* [Brief A]: Reproduce the passage of the R-squared comparison notes that starts at "SSE_residuals_validation = np.sum((y_val" and ends at "print('SSE_total_validation ' + str(SSE_total_validation))", with no changes.
BEGIN Source document
# Comparing R2 between different datasets!

### "Calculating R-squared on the testing data is a little tricky, as you have to remember what your baseline is. Your baseline projection is a mean of your training data." - https://stackoverflow.com/questions/25691127/r-squared-on-test-data

### "Second, let us see what using R2 for model choice/evaluation means. Suppose we choose from a set of predictions Y¯M that were generated using a model M:M∈, where  is the collection of models under consideration (in your example, this collection would contain Neural networks, random forests, elastic nets, ...). Since SST will remain constant amongst all the models, if minimizing R2 you will choose exactly the model that minimizes SSR. In other words, you will choose M∈M that produces the minimal square error loss!" - https://stats.stackexchange.com/questions/83948/is-r-squared-value-appropriate-for-comparing-models

$$SSE\_residuals = \sum_{i=0}^{m}(y_i - \hat{y_i}) ^{2}$$

$$SSE\_total = \sum_{i=0}^{m}(y_i - \bar{y_i}) ^{2}$$

$$R^2 = 1 - \frac{SSE\_residuals}{SSE\_total}$$

$R^2$ will be high when either:
* $SSE\_residuals$ is low --> Value close to 0 the ratio goes to 0
* $SSE\_total$ is high --> High value brings the ratio to 0

$SSE\_residuals$ are dependent on model, but the baseline / normalisation factor should be the same if we want to compare multiple runs. How are them in our dataset?

In [18]:

SSE_residuals_train = np.sum((y_train - y_pred_train)**2)
SSE_total_train = np.sum((y_train - np.mean(y_train))**2)
r_2_train = 1 - (SSE_residuals_train)/SSE_total_train

SSE_residuals_validation = np.sum((y_val - y_pred_val)**2)
SSE_total_validation = np.sum((y_val - np.mean(y_val))**2)
r_2_val = 1 - (SSE_residuals_validation)/SSE_total_validation


print('--- TRAIN')
print('SSE_residuals_train ' + str(SSE_residuals_train))
print('SSE_total_train ' + str(SSE_total_train))
print('R2 train ' + str(r_2_train))
print('\n--- validation')
print('SSE_residuals_validation ' + str(SSE_residuals_validation))
print('SSE_total_validation ' + str(SSE_total_validation))
print('R2 val ' + str(r_2_val))

print('\nRatio between SSE_residuals_train and SSE_residuals_validation ' + str(SSE_residuals_train/SSE_residuals_validation))
print('Ratio between SSE_total_train and SSE_total_validation ' + str(SSE_total_train/SSE_total_validation))

--- TRAIN
SSE_residuals_train 11926839144.44499
SSE_total_train 81514569108.86674
R2 train 0.8536845710548245

--- validation
SSE_residuals_validation 12026156003.659708
SSE_total_validation 40894736795.43265
R2 val 0.7059241128309974

Ratio between SSE_residuals_train and SSE_residuals_validation 0.9917415956366694
Ratio between SSE_total_train and SSE_total_validation 1.9932777539717714


As SSE_total_train was almost **double** of the SSE_total_validation the performance of the model in the validation set (SSE_residuals_validation) would have to be **double** (to be double as good in terms of SSE is reducing the SSE in half) in order for them to have the same value. Lets check

In [20]:
SSE_residuals_validation_SUPER = np.sum((y_val - y_pred_val)**2) / 2 # dividing the error in half!
END Source document
* [Brief B]: Write out the entries below word for word, starting at the line containing "Viewport: 1200px width, 604px" and ending at the line containing "Action: tap(78, 897)", including both of those lines.
BEGIN Material supplied
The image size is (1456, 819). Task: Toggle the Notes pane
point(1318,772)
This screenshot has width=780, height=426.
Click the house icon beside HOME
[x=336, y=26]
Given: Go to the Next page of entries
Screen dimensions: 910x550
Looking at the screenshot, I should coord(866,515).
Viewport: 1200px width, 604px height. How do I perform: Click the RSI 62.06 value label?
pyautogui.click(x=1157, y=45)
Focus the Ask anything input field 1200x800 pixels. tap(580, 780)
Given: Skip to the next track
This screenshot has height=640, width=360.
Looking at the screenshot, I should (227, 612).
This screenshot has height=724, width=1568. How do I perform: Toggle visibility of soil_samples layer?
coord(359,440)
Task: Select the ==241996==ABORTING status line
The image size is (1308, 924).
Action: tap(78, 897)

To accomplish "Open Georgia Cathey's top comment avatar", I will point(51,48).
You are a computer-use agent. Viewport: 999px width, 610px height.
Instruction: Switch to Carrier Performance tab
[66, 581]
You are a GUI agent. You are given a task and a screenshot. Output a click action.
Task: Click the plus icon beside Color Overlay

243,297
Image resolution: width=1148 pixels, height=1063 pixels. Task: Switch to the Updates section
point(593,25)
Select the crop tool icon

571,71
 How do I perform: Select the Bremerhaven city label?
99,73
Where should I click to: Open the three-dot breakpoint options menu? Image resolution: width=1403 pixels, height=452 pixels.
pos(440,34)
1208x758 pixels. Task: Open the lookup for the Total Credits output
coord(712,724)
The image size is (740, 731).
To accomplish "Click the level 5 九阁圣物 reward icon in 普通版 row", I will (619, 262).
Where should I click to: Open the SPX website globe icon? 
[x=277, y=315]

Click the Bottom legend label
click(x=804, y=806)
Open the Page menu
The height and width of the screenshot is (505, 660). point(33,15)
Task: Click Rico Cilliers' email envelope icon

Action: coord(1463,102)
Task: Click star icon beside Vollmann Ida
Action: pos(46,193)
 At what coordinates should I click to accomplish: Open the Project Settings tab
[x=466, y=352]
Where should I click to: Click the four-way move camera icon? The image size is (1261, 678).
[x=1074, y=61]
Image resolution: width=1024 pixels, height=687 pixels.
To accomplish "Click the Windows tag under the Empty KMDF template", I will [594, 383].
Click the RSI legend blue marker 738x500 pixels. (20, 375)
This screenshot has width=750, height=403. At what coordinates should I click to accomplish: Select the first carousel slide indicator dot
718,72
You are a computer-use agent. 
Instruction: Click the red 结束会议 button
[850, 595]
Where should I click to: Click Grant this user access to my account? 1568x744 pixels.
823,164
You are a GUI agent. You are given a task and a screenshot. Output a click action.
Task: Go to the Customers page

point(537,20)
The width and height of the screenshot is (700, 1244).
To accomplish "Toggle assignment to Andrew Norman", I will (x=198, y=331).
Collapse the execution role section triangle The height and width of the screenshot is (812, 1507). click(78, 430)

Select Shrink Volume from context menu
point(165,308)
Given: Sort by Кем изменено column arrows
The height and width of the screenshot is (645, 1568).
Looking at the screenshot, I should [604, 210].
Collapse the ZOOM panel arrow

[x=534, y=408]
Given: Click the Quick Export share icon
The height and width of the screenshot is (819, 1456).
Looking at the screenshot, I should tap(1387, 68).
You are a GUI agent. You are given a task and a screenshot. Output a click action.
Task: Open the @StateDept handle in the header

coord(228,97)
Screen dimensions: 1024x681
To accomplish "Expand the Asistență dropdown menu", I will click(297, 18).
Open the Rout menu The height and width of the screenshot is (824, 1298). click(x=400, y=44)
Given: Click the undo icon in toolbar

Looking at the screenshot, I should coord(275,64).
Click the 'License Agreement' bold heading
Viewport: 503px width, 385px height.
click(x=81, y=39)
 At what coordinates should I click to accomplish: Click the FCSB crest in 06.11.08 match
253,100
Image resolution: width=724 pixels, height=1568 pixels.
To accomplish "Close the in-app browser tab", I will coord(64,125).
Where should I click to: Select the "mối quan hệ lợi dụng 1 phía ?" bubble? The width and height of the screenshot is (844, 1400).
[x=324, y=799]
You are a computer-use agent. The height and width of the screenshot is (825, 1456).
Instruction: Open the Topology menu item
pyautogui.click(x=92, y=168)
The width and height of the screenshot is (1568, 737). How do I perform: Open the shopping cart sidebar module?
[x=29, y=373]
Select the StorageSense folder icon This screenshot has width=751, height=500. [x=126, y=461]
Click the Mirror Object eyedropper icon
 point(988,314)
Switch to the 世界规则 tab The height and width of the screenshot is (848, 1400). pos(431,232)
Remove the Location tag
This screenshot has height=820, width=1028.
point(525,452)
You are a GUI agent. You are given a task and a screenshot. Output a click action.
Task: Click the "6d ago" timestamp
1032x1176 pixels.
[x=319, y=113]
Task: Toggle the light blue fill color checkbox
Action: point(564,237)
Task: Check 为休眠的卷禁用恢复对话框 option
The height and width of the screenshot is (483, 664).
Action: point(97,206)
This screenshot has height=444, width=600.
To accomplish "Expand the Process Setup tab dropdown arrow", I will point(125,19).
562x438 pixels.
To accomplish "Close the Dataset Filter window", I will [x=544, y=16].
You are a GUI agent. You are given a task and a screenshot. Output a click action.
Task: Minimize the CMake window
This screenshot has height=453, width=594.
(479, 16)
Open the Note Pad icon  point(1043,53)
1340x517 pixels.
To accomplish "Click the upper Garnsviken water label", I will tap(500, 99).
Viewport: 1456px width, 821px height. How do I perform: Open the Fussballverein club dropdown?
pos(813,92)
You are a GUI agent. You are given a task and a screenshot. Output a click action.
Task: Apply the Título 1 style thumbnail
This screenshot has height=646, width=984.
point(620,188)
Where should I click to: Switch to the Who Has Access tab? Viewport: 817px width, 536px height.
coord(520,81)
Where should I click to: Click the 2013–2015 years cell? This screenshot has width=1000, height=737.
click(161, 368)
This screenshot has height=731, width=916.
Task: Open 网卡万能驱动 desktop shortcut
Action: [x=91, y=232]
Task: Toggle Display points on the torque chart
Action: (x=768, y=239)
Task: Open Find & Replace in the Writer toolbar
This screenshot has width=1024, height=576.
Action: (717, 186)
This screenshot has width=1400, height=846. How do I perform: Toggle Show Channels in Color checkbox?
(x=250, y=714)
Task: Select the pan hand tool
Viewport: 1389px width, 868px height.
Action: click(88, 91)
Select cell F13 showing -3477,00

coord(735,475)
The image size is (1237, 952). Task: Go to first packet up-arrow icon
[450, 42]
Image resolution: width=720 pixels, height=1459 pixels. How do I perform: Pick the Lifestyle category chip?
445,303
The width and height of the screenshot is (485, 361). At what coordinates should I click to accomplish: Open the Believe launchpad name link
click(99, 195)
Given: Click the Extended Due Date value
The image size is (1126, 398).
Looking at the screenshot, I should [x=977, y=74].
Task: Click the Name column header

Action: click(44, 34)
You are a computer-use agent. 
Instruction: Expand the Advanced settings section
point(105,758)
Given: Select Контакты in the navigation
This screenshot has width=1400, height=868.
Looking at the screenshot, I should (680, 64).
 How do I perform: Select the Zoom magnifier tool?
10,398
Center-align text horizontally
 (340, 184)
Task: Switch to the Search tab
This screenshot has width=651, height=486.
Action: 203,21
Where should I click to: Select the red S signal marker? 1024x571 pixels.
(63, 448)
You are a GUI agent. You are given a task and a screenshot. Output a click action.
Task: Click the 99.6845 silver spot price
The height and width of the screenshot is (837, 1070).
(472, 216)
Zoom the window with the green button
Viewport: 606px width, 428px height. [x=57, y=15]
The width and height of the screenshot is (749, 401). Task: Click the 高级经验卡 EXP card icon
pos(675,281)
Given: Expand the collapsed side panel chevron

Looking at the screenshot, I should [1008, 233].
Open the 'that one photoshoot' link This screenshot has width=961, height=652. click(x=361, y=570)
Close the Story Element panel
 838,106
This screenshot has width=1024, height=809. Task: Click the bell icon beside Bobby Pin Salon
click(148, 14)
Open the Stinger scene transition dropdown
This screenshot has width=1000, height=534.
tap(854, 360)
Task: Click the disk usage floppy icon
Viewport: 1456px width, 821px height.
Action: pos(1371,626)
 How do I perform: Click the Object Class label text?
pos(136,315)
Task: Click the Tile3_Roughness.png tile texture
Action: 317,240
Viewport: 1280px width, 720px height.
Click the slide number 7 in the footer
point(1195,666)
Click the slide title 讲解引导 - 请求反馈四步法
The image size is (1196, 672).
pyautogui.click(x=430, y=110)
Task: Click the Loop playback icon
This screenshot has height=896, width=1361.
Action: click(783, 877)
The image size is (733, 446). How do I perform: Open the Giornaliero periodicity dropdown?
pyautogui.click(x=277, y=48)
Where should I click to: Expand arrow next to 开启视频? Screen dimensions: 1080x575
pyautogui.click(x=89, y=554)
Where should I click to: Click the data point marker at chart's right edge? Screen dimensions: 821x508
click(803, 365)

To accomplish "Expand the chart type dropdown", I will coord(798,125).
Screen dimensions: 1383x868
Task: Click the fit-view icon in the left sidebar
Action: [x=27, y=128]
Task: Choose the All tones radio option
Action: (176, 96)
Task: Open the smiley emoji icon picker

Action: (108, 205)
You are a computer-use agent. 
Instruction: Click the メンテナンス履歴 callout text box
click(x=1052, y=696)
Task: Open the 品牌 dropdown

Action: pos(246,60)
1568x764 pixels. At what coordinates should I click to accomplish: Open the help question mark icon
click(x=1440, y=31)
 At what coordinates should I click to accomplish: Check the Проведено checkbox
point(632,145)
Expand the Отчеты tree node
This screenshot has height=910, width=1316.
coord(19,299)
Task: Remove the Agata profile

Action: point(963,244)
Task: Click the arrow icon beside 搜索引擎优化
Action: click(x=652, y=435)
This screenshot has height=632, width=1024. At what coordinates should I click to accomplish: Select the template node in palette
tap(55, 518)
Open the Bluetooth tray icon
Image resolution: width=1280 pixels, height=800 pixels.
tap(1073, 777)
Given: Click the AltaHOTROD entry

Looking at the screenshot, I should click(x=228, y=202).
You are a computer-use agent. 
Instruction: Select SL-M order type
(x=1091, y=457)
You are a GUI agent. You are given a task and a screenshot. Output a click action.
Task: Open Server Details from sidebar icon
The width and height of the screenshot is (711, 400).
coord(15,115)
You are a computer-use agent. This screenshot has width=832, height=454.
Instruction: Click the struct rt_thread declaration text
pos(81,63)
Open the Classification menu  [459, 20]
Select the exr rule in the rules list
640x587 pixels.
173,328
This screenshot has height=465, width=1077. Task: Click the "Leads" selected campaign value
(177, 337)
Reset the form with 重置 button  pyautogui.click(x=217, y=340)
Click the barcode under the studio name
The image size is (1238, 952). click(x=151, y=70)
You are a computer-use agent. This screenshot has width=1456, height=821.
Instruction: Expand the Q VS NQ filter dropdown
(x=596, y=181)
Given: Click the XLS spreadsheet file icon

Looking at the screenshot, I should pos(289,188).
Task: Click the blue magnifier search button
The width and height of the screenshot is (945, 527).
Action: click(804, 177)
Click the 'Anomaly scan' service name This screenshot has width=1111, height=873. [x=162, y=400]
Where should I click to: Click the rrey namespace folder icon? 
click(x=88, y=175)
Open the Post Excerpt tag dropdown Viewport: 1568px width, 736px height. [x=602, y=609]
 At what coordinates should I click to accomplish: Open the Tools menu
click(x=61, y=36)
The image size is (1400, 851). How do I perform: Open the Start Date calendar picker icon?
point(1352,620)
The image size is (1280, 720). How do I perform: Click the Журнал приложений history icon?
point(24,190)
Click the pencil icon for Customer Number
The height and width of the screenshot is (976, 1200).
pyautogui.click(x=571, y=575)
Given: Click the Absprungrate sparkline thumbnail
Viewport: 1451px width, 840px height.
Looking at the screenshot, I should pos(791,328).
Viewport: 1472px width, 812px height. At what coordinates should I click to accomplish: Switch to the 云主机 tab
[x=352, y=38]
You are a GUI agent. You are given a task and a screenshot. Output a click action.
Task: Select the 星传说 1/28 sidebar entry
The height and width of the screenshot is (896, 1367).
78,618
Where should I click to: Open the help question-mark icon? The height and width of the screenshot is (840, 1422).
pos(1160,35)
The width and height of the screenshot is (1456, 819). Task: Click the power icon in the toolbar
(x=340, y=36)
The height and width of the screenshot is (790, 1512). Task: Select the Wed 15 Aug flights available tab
END Material supplied
* [Final answer A]:
SSE_residuals_validation = np.sum((y_val - y_pred_val)**2)
SSE_total_validation = np.sum((y_val - np.mean(y_val))**2)
r_2_val = 1 - (SSE_residuals_validation)/SSE_total_validation


print('--- TRAIN')
print('SSE_residuals_train ' + str(SSE_residuals_train))
print('SSE_total_train ' + str(SSE_total_train))
print('R2 train ' + str(r_2_train))
print('\n--- validation')
print('SSE_residuals_validation ' + str(SSE_residuals_validation))
print('SSE_total_validation ' + str(SSE_total_validation))

* [Final answer B]:
Viewport: 1200px width, 604px height. How do I perform: Click the RSI 62.06 value label?
pyautogui.click(x=1157, y=45)
Focus the Ask anything input field 1200x800 pixels. tap(580, 780)
Given: Skip to the next track
This screenshot has height=640, width=360.
Looking at the screenshot, I should (227, 612).
This screenshot has height=724, width=1568. How do I perform: Toggle visibility of soil_samples layer?
coord(359,440)
Task: Select the ==241996==ABORTING status line
The image size is (1308, 924).
Action: tap(78, 897)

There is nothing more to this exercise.